_TASK DETAILS_
Because the entries hold pictures, reproduce only their words, exactly as written.
◇ ◇ ◇ ◇ ◇
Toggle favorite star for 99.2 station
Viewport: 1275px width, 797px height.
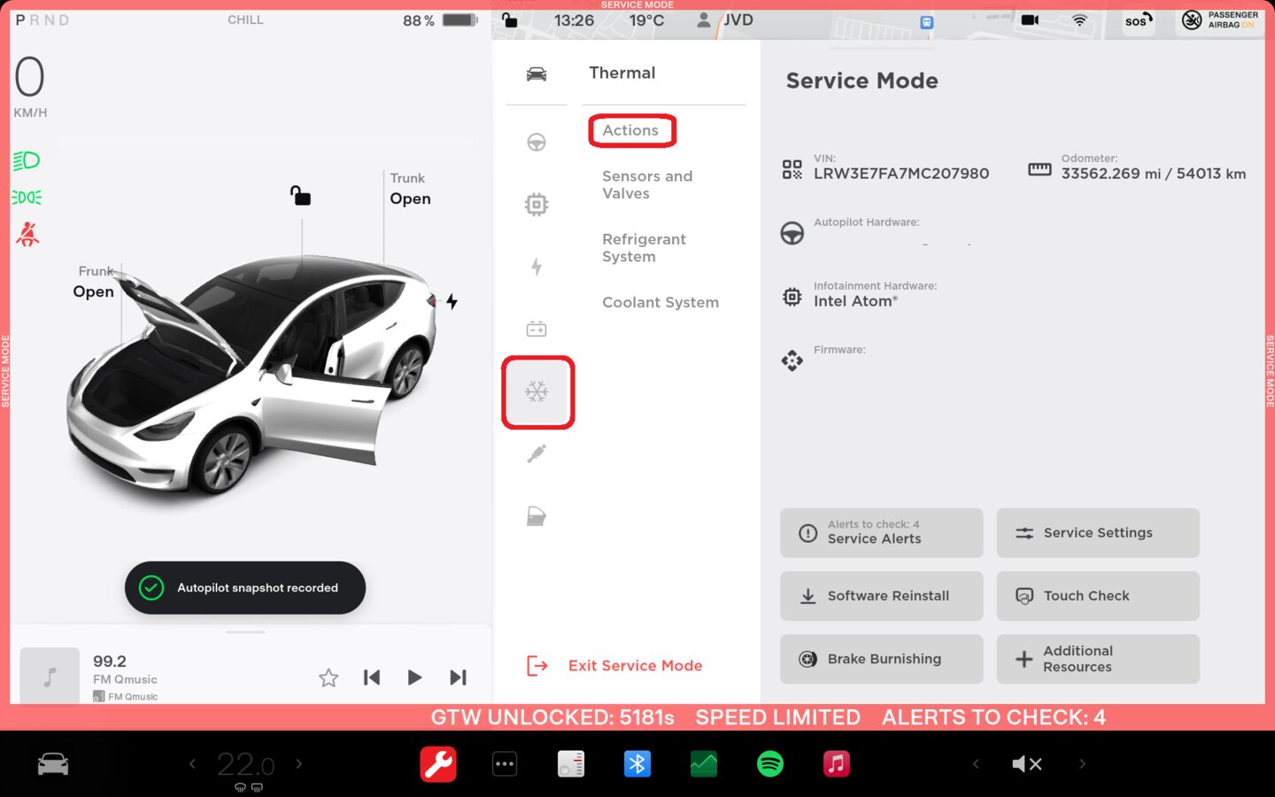(x=328, y=677)
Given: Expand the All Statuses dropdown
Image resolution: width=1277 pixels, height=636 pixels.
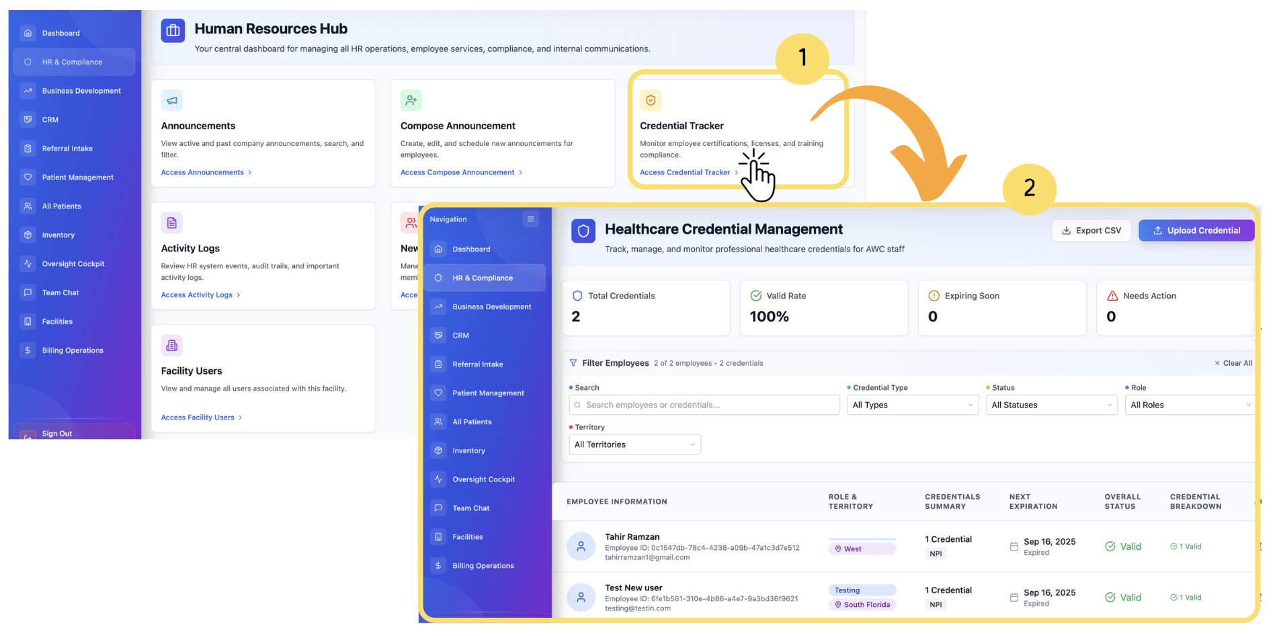Looking at the screenshot, I should [x=1051, y=405].
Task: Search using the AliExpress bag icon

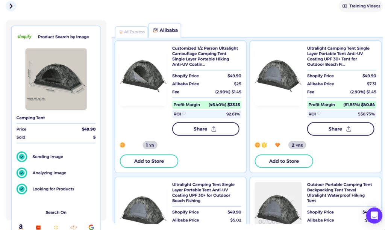Action: [38, 227]
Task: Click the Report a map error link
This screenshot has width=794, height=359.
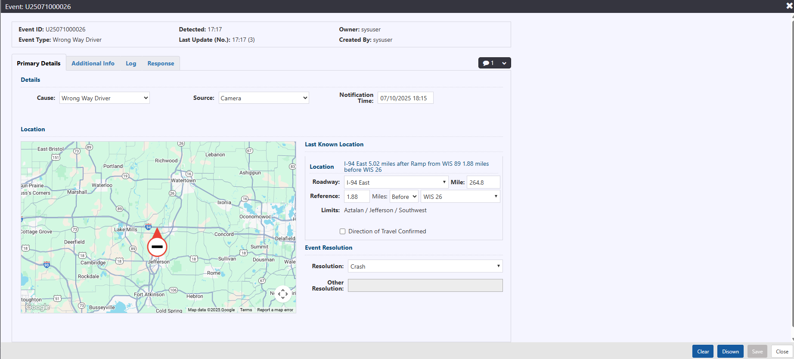Action: [275, 310]
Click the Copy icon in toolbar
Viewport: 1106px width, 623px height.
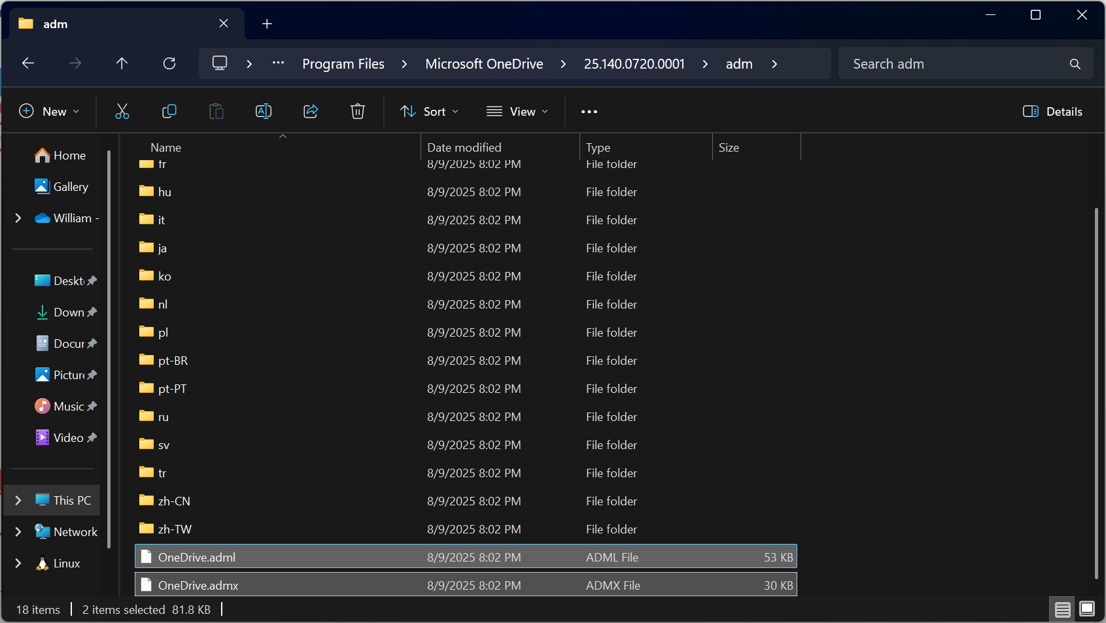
◇ ◇ ◇ ◇ ◇
_RESPONSE_
Toggle favorite star for 99.2 station
Viewport: 1275px width, 797px height.
(x=328, y=677)
Given: Expand the All Statuses dropdown
Image resolution: width=1277 pixels, height=636 pixels.
Looking at the screenshot, I should [x=1051, y=405].
Task: Search using the AliExpress bag icon

Action: [38, 227]
Task: Click the Report a map error link
This screenshot has width=794, height=359.
Action: [275, 310]
Click the Copy icon in toolbar
Viewport: 1106px width, 623px height.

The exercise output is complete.